:: Element and text location data ::
◆ ◆ ◆
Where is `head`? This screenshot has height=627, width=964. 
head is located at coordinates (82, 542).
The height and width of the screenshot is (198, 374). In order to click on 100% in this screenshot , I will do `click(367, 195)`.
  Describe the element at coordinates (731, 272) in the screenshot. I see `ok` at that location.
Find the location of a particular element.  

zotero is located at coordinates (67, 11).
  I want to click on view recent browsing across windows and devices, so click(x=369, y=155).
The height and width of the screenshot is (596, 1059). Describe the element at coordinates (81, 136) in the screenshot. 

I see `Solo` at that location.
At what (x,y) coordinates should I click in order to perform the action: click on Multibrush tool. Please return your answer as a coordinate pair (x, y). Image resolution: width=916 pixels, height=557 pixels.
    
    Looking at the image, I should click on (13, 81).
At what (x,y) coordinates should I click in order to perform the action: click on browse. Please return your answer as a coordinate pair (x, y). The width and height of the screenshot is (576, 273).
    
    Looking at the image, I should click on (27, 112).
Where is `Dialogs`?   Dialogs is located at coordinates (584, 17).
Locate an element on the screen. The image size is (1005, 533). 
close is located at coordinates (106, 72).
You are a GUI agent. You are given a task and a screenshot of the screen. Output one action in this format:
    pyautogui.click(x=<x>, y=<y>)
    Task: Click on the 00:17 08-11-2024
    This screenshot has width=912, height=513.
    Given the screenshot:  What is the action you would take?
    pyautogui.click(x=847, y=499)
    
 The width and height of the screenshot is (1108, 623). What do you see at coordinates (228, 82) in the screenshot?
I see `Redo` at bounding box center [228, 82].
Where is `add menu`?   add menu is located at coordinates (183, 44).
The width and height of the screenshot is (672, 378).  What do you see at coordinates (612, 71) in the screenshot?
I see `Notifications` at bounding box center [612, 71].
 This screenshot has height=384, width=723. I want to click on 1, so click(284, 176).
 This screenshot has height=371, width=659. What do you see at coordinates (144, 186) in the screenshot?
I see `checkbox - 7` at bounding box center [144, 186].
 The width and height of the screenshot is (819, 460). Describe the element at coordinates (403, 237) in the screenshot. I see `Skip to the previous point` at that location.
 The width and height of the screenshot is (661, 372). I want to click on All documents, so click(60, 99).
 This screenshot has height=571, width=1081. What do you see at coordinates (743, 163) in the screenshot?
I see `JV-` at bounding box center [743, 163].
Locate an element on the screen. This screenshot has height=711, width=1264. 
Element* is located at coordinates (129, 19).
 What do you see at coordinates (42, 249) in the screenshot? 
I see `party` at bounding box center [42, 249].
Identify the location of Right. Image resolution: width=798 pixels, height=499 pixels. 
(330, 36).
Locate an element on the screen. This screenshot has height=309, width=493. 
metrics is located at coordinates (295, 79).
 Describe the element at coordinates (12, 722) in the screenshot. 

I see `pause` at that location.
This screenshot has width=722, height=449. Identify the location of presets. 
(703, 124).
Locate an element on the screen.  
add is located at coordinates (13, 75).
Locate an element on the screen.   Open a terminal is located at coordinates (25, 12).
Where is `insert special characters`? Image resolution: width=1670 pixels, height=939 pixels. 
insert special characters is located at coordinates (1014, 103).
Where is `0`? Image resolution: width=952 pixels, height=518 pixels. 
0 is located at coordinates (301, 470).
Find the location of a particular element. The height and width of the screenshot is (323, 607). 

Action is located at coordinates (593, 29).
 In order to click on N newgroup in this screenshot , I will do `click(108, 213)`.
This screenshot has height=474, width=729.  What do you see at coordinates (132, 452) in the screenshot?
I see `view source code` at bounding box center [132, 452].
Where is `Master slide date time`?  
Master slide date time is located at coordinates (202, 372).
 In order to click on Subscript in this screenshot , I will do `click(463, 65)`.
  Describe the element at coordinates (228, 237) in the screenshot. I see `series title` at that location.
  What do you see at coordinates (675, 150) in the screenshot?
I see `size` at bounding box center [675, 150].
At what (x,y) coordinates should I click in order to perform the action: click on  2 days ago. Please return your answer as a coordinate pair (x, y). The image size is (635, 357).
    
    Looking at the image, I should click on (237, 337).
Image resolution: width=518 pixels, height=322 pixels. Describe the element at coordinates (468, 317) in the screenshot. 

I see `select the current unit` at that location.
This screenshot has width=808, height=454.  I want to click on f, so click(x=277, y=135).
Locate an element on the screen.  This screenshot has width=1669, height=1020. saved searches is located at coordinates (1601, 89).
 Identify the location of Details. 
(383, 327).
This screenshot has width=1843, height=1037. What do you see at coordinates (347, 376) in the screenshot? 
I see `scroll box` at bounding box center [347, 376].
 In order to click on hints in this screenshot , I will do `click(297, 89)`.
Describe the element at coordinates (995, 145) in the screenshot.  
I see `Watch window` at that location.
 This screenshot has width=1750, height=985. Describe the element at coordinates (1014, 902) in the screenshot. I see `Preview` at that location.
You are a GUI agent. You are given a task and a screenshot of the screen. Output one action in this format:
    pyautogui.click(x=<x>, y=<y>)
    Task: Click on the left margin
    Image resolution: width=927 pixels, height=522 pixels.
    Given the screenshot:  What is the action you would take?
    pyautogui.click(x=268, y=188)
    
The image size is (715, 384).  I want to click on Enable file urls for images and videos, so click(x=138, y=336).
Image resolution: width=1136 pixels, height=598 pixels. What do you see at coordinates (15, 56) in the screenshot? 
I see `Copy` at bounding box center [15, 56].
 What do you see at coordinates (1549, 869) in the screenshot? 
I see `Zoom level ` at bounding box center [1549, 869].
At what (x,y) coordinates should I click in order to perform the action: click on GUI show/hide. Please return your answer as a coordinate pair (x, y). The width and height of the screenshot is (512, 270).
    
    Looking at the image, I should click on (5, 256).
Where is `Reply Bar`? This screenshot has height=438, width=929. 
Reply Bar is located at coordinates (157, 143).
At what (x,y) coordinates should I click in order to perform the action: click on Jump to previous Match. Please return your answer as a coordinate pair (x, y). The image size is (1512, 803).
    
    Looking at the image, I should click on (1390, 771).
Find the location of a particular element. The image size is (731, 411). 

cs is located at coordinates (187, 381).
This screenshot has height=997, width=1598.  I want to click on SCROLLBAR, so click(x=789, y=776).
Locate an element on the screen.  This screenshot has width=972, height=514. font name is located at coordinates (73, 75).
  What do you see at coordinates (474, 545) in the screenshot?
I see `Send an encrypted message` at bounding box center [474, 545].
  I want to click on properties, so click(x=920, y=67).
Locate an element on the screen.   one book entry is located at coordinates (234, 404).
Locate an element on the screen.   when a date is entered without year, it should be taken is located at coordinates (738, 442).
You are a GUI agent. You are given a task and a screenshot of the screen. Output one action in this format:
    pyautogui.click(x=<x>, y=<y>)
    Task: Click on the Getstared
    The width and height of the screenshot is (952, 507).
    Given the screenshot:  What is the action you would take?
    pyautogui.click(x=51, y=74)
◆ ◆ ◆
:: WHAT IS ASKED ::
Rewrite all the records above as a numbered list, one line per item, leaving out blank lines.

:: WRITTEN REPLY ::
1. Where is `head`? This screenshot has height=627, width=964. 
2. head is located at coordinates (82, 542).
3. The height and width of the screenshot is (198, 374). In order to click on 100% in this screenshot , I will do `click(367, 195)`.
4.   Describe the element at coordinates (731, 272) in the screenshot. I see `ok` at that location.
5. Find the location of a particular element.  
6. zotero is located at coordinates (67, 11).
7.   I want to click on view recent browsing across windows and devices, so click(x=369, y=155).
8. The height and width of the screenshot is (596, 1059). Describe the element at coordinates (81, 136) in the screenshot. 
9. I see `Solo` at that location.
10. At what (x,y) coordinates should I click in order to perform the action: click on Multibrush tool. Please return your answer as a coordinate pair (x, y). Image resolution: width=916 pixels, height=557 pixels.
11.     Looking at the image, I should click on (13, 81).
12. At what (x,y) coordinates should I click in order to perform the action: click on browse. Please return your answer as a coordinate pair (x, y). The width and height of the screenshot is (576, 273).
13.     Looking at the image, I should click on (27, 112).
14. Where is `Dialogs`?   Dialogs is located at coordinates (584, 17).
15. Locate an element on the screen. The image size is (1005, 533). 
16. close is located at coordinates (106, 72).
17. You are a GUI agent. You are given a task and a screenshot of the screen. Output one action in this format:
18.     pyautogui.click(x=<x>, y=<y>)
19.     Task: Click on the 00:17 08-11-2024
20.     This screenshot has width=912, height=513.
21.     Given the screenshot:  What is the action you would take?
22.     pyautogui.click(x=847, y=499)
23.  The width and height of the screenshot is (1108, 623). What do you see at coordinates (228, 82) in the screenshot?
24. I see `Redo` at bounding box center [228, 82].
25. Where is `add menu`?   add menu is located at coordinates (183, 44).
26. The width and height of the screenshot is (672, 378).  What do you see at coordinates (612, 71) in the screenshot?
27. I see `Notifications` at bounding box center [612, 71].
28.  This screenshot has height=384, width=723. I want to click on 1, so click(284, 176).
29.  This screenshot has height=371, width=659. What do you see at coordinates (144, 186) in the screenshot?
30. I see `checkbox - 7` at bounding box center [144, 186].
31.  The width and height of the screenshot is (819, 460). Describe the element at coordinates (403, 237) in the screenshot. I see `Skip to the previous point` at that location.
32.  The width and height of the screenshot is (661, 372). I want to click on All documents, so click(60, 99).
33.  This screenshot has height=571, width=1081. What do you see at coordinates (743, 163) in the screenshot?
34. I see `JV-` at bounding box center [743, 163].
35. Locate an element on the screen. This screenshot has height=711, width=1264. 
36. Element* is located at coordinates (129, 19).
37.  What do you see at coordinates (42, 249) in the screenshot? 
38. I see `party` at bounding box center [42, 249].
39. Identify the location of Right. Image resolution: width=798 pixels, height=499 pixels. 
40. (330, 36).
41. Locate an element on the screen. This screenshot has height=309, width=493. 
42. metrics is located at coordinates (295, 79).
43.  Describe the element at coordinates (12, 722) in the screenshot. 
44. I see `pause` at that location.
45. This screenshot has width=722, height=449. Identify the location of presets. 
46. (703, 124).
47. Locate an element on the screen.  
48. add is located at coordinates (13, 75).
49. Locate an element on the screen.   Open a terminal is located at coordinates (25, 12).
50. Where is `insert special characters`? Image resolution: width=1670 pixels, height=939 pixels. 
51. insert special characters is located at coordinates (1014, 103).
52. Where is `0`? Image resolution: width=952 pixels, height=518 pixels. 
53. 0 is located at coordinates (301, 470).
54. Find the location of a particular element. The height and width of the screenshot is (323, 607). 
55. Action is located at coordinates (593, 29).
56.  In order to click on N newgroup in this screenshot , I will do `click(108, 213)`.
57. This screenshot has height=474, width=729.  What do you see at coordinates (132, 452) in the screenshot?
58. I see `view source code` at bounding box center [132, 452].
59. Where is `Master slide date time`?  
60. Master slide date time is located at coordinates (202, 372).
61.  In order to click on Subscript in this screenshot , I will do `click(463, 65)`.
62.   Describe the element at coordinates (228, 237) in the screenshot. I see `series title` at that location.
63.   What do you see at coordinates (675, 150) in the screenshot?
64. I see `size` at bounding box center [675, 150].
65. At what (x,y) coordinates should I click in order to perform the action: click on  2 days ago. Please return your answer as a coordinate pair (x, y). The image size is (635, 357).
66.     Looking at the image, I should click on (237, 337).
67. Image resolution: width=518 pixels, height=322 pixels. Describe the element at coordinates (468, 317) in the screenshot. 
68. I see `select the current unit` at that location.
69. This screenshot has width=808, height=454.  I want to click on f, so click(x=277, y=135).
70. Locate an element on the screen.  This screenshot has width=1669, height=1020. saved searches is located at coordinates (1601, 89).
71.  Identify the location of Details. 
72. (383, 327).
73. This screenshot has width=1843, height=1037. What do you see at coordinates (347, 376) in the screenshot? 
74. I see `scroll box` at bounding box center [347, 376].
75.  In order to click on hints in this screenshot , I will do `click(297, 89)`.
76. Describe the element at coordinates (995, 145) in the screenshot.  
77. I see `Watch window` at that location.
78.  This screenshot has width=1750, height=985. Describe the element at coordinates (1014, 902) in the screenshot. I see `Preview` at that location.
79. You are a GUI agent. You are given a task and a screenshot of the screen. Output one action in this format:
80.     pyautogui.click(x=<x>, y=<y>)
81.     Task: Click on the left margin
82.     Image resolution: width=927 pixels, height=522 pixels.
83.     Given the screenshot:  What is the action you would take?
84.     pyautogui.click(x=268, y=188)
85. The image size is (715, 384).  I want to click on Enable file urls for images and videos, so click(x=138, y=336).
86. Image resolution: width=1136 pixels, height=598 pixels. What do you see at coordinates (15, 56) in the screenshot? 
87. I see `Copy` at bounding box center [15, 56].
88.  What do you see at coordinates (1549, 869) in the screenshot? 
89. I see `Zoom level ` at bounding box center [1549, 869].
90. At what (x,y) coordinates should I click in order to perform the action: click on GUI show/hide. Please return your answer as a coordinate pair (x, y). The width and height of the screenshot is (512, 270).
91.     Looking at the image, I should click on (5, 256).
92. Where is `Reply Bar`? This screenshot has height=438, width=929. 
93. Reply Bar is located at coordinates (157, 143).
94. At what (x,y) coordinates should I click in order to perform the action: click on Jump to previous Match. Please return your answer as a coordinate pair (x, y). The image size is (1512, 803).
95.     Looking at the image, I should click on (1390, 771).
96. Find the location of a particular element. The image size is (731, 411). 
97. cs is located at coordinates (187, 381).
98. This screenshot has height=997, width=1598.  I want to click on SCROLLBAR, so click(x=789, y=776).
99. Locate an element on the screen.  This screenshot has width=972, height=514. font name is located at coordinates (73, 75).
100.   What do you see at coordinates (474, 545) in the screenshot?
101. I see `Send an encrypted message` at bounding box center [474, 545].
102.   I want to click on properties, so click(x=920, y=67).
103. Locate an element on the screen.   one book entry is located at coordinates (234, 404).
104. Locate an element on the screen.   when a date is entered without year, it should be taken is located at coordinates (738, 442).
105. You are a GUI agent. You are given a task and a screenshot of the screen. Output one action in this format:
106.     pyautogui.click(x=<x>, y=<y>)
107.     Task: Click on the Getstared
108.     The width and height of the screenshot is (952, 507).
109.     Given the screenshot:  What is the action you would take?
110.     pyautogui.click(x=51, y=74)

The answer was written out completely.